— А виноград-то, Дима, зелен,— вспомнил я слова из известной крыловской басни.
Наверное, этот «зеленый виноград» и сбил нас с дороги. Глазея больше вверх, чем по сторонам, мы потеряли Китатку из виду. Спохватились лишь в полдень, на очередном привале, стали спускаться вниз по ручью, но ручей вдруг пропал. Мы покружили, попетляли по горным отрогам и логам и скоро сбились с пути совсем. Заросшие кипреем гари, нацеленные в небо стрелы темных пихт, кое-где невысокие березнички и осиннички да серые, каменистые проплешины на склонах гор и логов и — никакой реки.
— У тебя по географии вроде пятерка? — съехидничал Димка, когда мы присели на обросший мхом валежник, чтобы передохнуть и оглядеться, а заодно и решить, что нам делать дальше.
— Пятерка, ну?
— Тогда ты должен соображать, где север, где юг.
— А зачем это тебе?
— Если мы все время шли на юго-восток, выходит, обратно нам надо идти в каком направлении?
Я посмотрел кругом, отыскивая хоть какие-нибудь приметы, по которым можно было бы определить части света, наконец нашел и показал на северо-восток.
— Молодец! С тобой не пропадешь! — похлопал меня по спине Димка.— Север, правда, не там, куда ты показал, а за этими кедрами и пихтами, но идти надо, когда будем возвращаться, в ту сторону. Поворачивай оглобли, пока не поздно.

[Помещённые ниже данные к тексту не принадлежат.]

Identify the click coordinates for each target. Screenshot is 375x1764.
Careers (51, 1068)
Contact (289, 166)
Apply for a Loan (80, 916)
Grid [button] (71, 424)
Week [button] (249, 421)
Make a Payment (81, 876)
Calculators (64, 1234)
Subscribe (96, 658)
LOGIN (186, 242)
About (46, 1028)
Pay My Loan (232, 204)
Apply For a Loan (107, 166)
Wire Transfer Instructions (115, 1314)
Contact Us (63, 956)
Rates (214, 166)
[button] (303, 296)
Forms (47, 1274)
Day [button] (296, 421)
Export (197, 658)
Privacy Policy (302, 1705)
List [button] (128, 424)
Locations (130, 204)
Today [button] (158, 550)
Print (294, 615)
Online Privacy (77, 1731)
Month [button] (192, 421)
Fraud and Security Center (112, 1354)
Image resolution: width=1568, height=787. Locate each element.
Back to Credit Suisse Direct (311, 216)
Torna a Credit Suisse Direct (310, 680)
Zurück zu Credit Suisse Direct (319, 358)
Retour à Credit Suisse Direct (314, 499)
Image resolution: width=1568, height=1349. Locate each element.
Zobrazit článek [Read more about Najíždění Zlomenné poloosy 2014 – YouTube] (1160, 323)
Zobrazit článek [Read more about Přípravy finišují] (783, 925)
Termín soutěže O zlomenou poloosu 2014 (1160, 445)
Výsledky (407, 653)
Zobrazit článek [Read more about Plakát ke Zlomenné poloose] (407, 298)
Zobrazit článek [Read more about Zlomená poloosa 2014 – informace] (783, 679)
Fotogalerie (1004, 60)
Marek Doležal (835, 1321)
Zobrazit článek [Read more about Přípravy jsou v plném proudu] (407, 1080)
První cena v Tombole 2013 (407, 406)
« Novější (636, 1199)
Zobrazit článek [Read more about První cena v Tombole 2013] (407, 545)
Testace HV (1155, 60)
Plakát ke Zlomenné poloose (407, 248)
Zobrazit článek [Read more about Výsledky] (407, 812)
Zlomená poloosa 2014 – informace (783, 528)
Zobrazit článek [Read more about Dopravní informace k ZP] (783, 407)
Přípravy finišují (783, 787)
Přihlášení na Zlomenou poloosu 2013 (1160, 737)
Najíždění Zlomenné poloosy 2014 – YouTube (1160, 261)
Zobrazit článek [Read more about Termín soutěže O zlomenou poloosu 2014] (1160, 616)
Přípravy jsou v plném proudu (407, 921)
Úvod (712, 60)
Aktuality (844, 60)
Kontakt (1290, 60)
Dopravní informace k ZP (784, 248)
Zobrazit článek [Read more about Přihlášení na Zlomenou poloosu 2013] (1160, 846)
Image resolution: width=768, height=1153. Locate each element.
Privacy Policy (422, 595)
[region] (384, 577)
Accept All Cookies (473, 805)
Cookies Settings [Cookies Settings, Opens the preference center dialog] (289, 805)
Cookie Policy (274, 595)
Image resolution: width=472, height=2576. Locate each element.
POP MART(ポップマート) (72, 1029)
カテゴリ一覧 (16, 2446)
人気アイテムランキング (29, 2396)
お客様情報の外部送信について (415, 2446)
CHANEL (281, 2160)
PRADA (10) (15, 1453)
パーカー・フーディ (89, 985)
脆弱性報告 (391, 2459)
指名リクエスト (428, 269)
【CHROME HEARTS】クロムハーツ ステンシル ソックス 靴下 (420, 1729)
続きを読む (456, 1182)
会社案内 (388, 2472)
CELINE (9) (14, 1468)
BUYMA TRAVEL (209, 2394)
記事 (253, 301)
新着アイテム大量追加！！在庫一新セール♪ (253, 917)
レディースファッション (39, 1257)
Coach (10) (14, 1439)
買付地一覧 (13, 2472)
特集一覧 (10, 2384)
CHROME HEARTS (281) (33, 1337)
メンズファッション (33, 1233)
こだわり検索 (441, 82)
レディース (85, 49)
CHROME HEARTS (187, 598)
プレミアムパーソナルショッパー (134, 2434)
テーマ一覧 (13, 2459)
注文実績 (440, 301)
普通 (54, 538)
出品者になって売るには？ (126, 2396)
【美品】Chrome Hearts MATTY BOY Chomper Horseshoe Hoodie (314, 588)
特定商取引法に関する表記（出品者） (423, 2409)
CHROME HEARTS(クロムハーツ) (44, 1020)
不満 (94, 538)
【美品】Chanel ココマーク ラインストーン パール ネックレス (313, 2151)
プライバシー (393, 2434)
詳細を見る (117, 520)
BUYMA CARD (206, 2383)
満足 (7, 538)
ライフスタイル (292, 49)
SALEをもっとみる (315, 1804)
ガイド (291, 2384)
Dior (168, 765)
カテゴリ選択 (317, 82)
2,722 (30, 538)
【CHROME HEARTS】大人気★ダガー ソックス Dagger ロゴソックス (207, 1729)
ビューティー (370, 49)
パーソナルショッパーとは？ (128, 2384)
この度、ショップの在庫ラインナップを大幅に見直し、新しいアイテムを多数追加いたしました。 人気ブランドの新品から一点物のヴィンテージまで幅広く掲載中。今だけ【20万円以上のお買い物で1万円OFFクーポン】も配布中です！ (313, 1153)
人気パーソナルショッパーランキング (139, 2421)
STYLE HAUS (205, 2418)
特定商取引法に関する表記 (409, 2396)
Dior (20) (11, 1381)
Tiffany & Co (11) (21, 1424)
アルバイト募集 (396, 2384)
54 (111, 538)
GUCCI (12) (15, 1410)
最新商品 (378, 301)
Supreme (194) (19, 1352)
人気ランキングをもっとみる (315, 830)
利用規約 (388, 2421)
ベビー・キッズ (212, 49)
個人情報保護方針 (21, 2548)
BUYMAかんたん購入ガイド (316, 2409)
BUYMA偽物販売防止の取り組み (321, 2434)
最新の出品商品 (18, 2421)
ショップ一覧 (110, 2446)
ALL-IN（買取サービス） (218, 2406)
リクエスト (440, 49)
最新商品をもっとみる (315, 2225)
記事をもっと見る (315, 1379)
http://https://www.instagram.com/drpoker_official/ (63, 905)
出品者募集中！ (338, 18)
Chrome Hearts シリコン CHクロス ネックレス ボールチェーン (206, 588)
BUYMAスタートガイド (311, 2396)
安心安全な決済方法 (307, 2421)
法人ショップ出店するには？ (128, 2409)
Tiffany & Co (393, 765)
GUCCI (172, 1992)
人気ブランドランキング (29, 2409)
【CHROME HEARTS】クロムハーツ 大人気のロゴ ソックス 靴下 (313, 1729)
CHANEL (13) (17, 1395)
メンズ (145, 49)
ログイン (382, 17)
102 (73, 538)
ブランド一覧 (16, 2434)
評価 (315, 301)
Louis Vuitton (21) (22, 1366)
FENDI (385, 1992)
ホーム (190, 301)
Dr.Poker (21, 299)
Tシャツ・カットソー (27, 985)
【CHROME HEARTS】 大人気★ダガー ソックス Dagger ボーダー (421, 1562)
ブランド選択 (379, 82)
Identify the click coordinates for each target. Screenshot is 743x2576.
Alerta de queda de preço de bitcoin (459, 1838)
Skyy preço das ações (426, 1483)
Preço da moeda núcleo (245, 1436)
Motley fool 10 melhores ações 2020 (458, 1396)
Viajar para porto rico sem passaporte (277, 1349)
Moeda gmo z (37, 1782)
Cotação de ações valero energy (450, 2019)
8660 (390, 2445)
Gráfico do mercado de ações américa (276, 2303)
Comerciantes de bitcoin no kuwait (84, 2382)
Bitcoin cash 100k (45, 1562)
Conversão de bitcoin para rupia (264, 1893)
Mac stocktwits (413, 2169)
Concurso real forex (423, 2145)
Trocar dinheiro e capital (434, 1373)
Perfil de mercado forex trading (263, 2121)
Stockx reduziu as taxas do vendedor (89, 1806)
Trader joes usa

— А шишки? — сказал я упавшим голосом.
— Теперь нам не до шишек. Надо, милок, спасать голову. Тайга шуток не любит.
Димка встал, вскинул рюкзак повыше, поправил одностволку за плечами и двинулся дальше. Но не на северо-восток, а на юго-запад, куда мы шли вчера и сегодня. Я понял, что насчет головы — это Димка так, ради красного словца. Не такой он был человек, чтобы возвращаться домой с пустыми руками.
Я шел и думал о войне. На фронте у меня был отец, у Димки — два брата, и нам обоим до слез было обидно, что Красная Армия отступает и отступает. Утром встанешь, включишь репродуктор — все одно и то же: «Наши войска оставили...»
На площади Ленина, перед зданием военкомата, каждый день собирались толпы людей. Шла всеобщая мобилизация. Кого призывали, кто являлся добровольно и требовал, чтобы его тоже послали на фронт. Бывшие красные партизаны, воевавшие еще против колчаковцев и белочехов, собирались, сочиняли заявления на имя горвоенкома, а когда это не помогало,— шли в горком партии.
Красным партизаном был и Кузьма Иваныч, Димкин отец. Ему было двадцать с чем-то, когда наш город, бывший тогда рабочим поселком, заняли белочехи. Кузьму Иваныча схватили, допросили и повели на расстрел. За террикон шахты, на которой он работал. Расстреливать не стали — наверное, пожалели патроны. Ударом приклада сбили с ног, прокололи штыком и ушли. Но беляки просчитались. Хотя удар был сильный и штык пронзил грудь насквозь, Кузьма Иваныч выжил. Такой это был человек.